Revisiting Composition

IMAGE CREDIT : AARON CH

Hello folks.

I thought it was a reasonable time to revisit the idea of composition. I promise not to drown you in rules because that’s been done so much by so many it could make you ill.

What I want to cover instead is the idea of what makes an effective composition. Sure we can just hammer a rule on something and be on our way but that doesn’t reveal the why of composition as part of your craft as an image creator.

Why Worry about Composition?

Let’s suppose that you don’t play in the fool’s game of photographic contests. Let me be clear, I think competitions are mostly destructive and only really serve the substantial egos of the judges and act as a source of your best work for no cost, no attribution and no value to you. Contests talk about gaining “exposure”. Exposure does not pay the rent. Every serious creative knows that working for “exposure” is a fool’s game with no chance of winning or even scoring.
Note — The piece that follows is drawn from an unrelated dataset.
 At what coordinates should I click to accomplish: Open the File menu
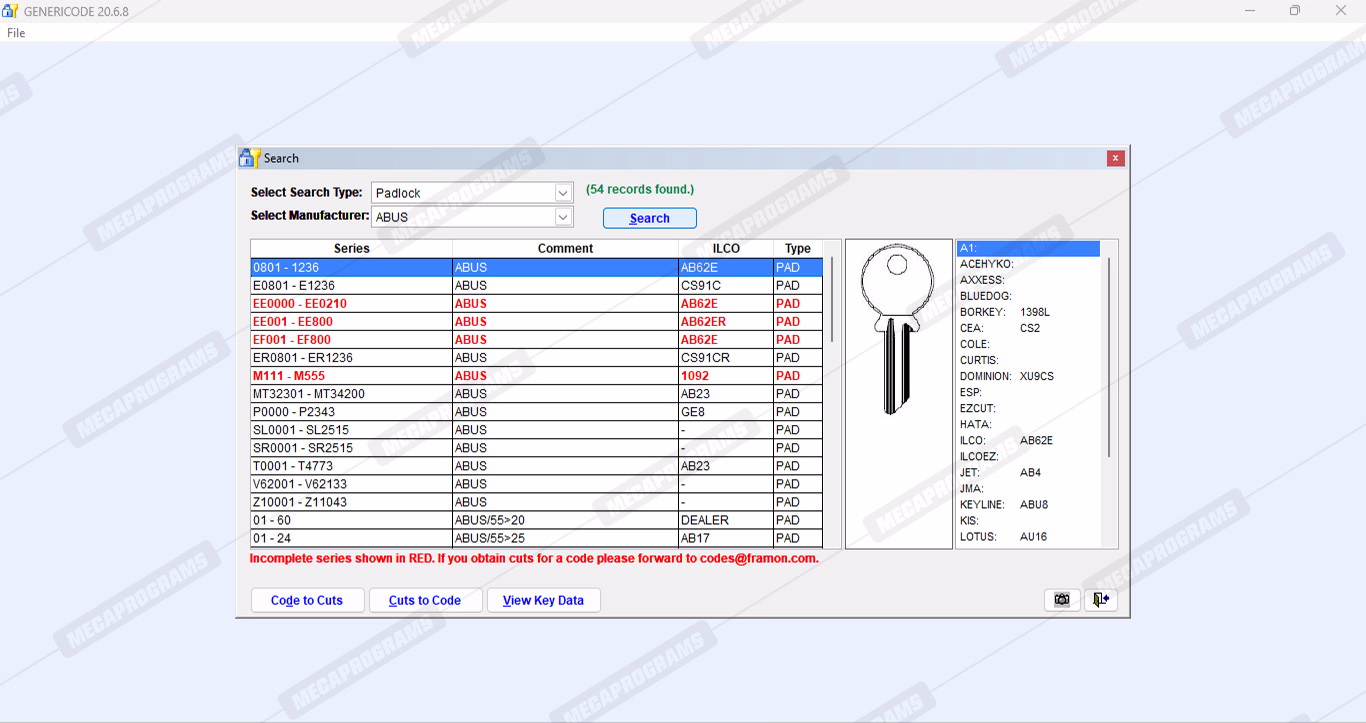[x=16, y=33]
So if not for competition, why worry about composition?

Joy. Pleasure. The fact that your image gets viewed for longer than the 2 seconds granted in today’s idiotic world that is focused on volume, not quality.
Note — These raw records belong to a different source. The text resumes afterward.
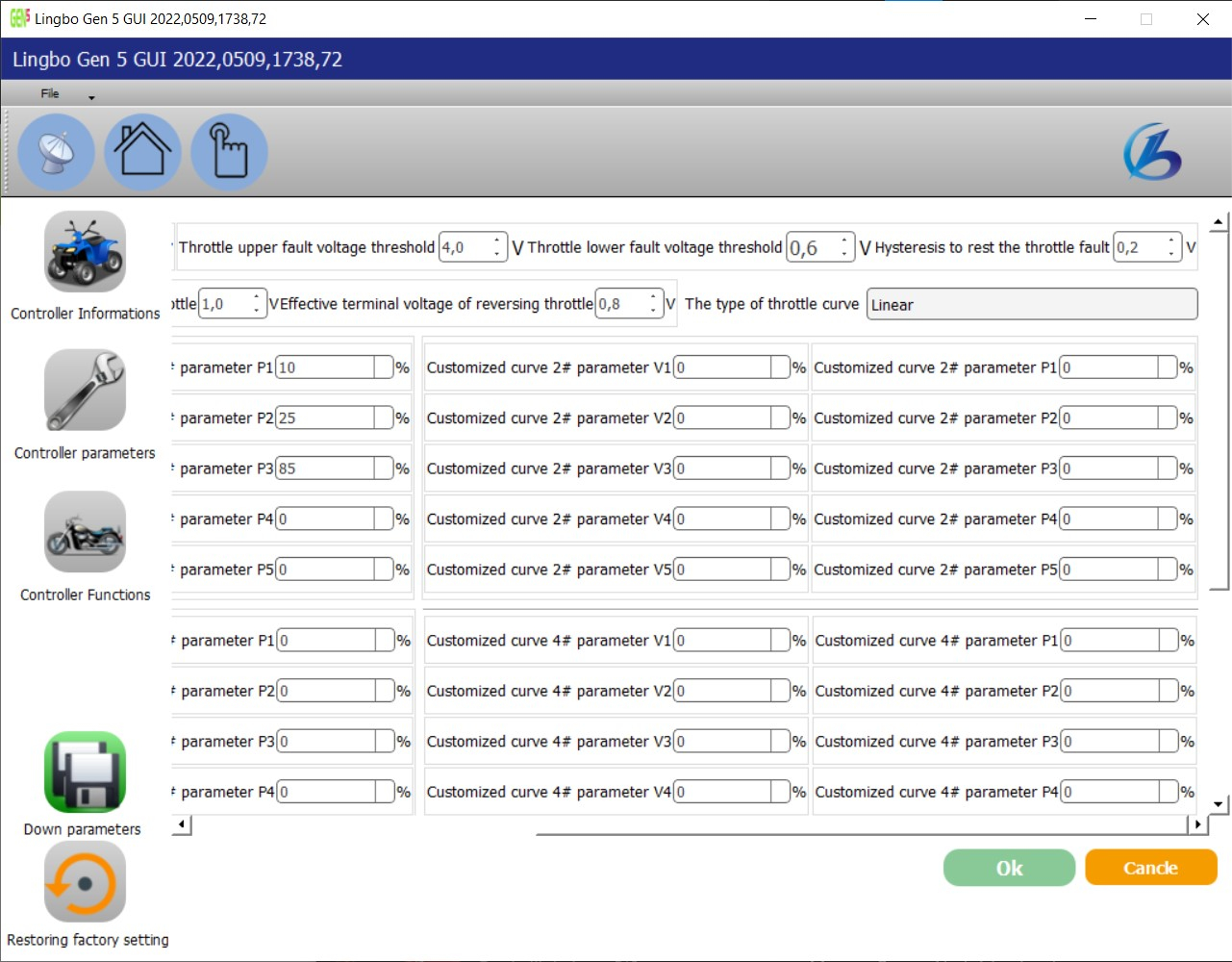The image size is (1232, 962).
Task: Open Controller Functions motorcycle icon
Action: pyautogui.click(x=85, y=532)
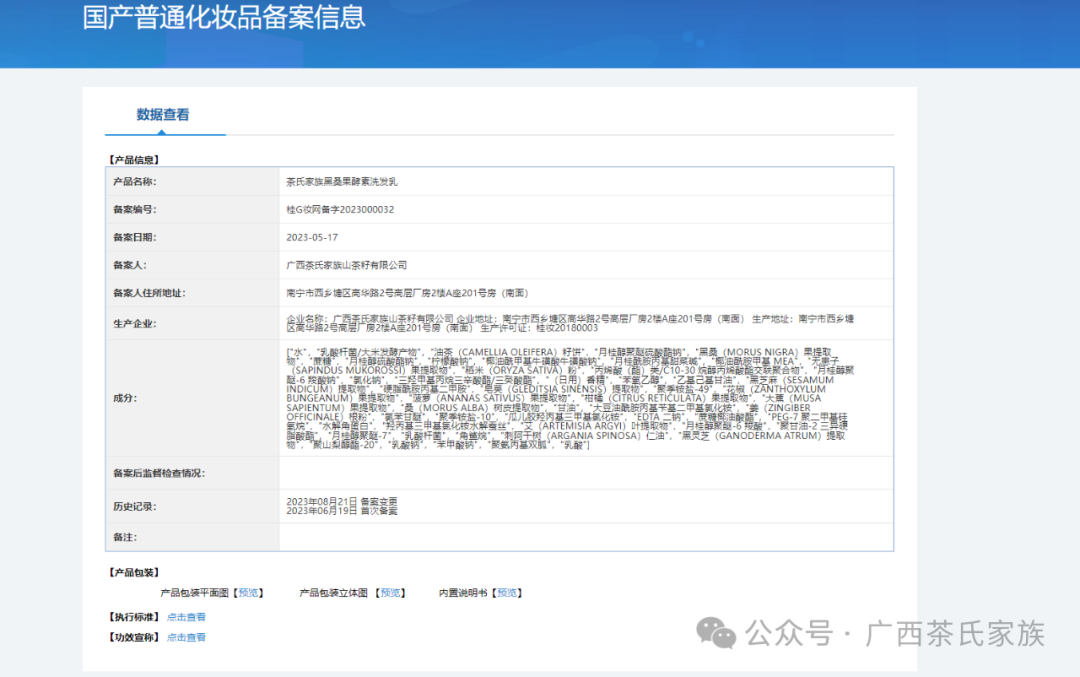Image resolution: width=1080 pixels, height=677 pixels.
Task: Click the 成分 ingredient list text
Action: [x=570, y=398]
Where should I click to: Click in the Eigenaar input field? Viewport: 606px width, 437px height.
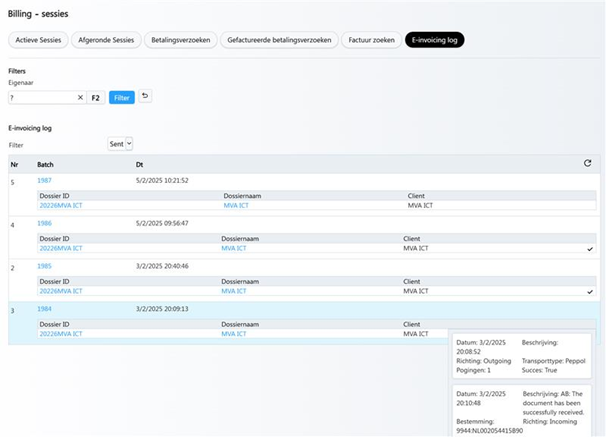click(x=40, y=98)
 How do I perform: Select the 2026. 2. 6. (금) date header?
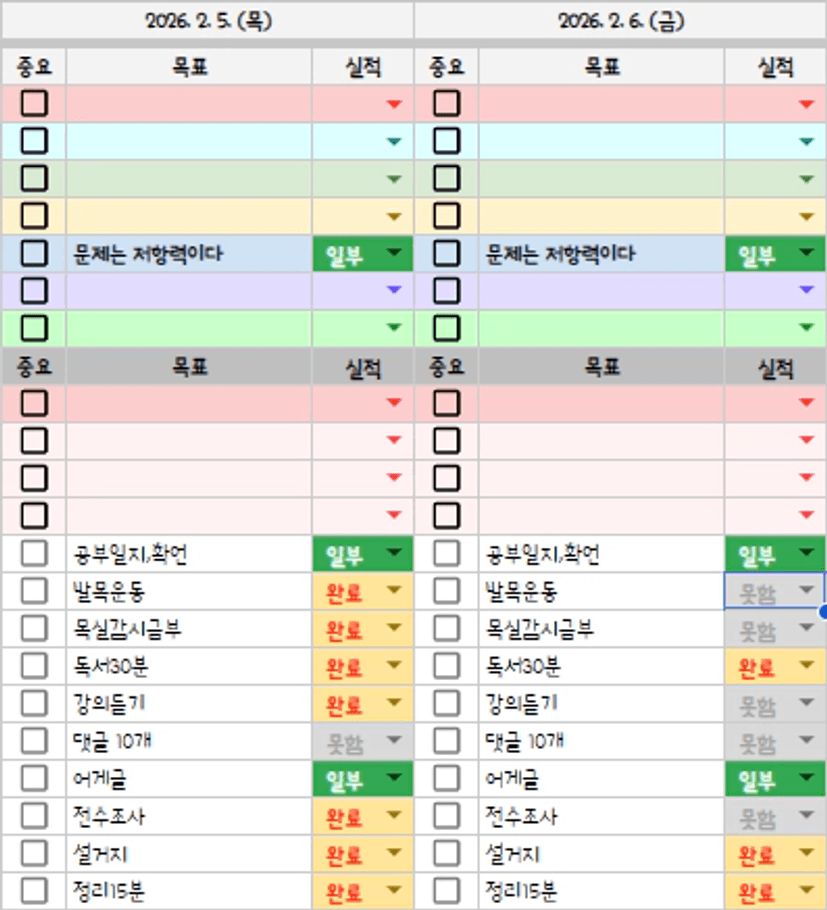click(x=620, y=19)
If you make an image and after a month has passed you can look at it critically and still say you love it, that’s going to be due in a very large part to your work in composing the image. Sure you may have mentally followed some of those composition “rules” that you have heard ad infinitum and have stored mentally, and that is not a bad thing, if you use them as guidelines to be applied at your choice and not by rote.

The outcome of successful composition is first that you like the created image. You will find that you may not have had to do a lot of repositioning in post. That’s a good sign. While I believe that cropping is one of the most useful tools available to us, if you have to crop every image to make it pleasing, that’s on you. I see a lot of flower, bird and critter photos where the subject is dead centre. The image is typically sharp, well exposed and well processed, but it doesn’t hold the viewer’s eye because as my friend and superb educator Rick Sammon has said (and proven) dead centre is deadly. Is that a rule? It’s a guide. A guide that happens to be true most of the time. So before making the image at all, check your viewfinder or LCD and ask yourself is this an image I will want to look at for some time. Will it engage viewers in some way other than being just another pretty picture?

Pretty is fine. But taking a picture of something that is already naturally pretty such as a flower or a kitten, isn’t lasting. But if you look at such images with an objective eye, you will find that the ones that stick with you have a solid composition that keeps your eye in the image.

And really, isn’t that what we all want? For ourselves and other viewers to look at our work and spend some time with it? For it not to be disposable? With over 2 billion pictures being taken daily, and over 99% of them forgotten while being seen, as a creative is that where you want to be?

I don’t think so.

Composition is not the image. It is a critical tool in MAKING an image. You know what to do, now focus on that.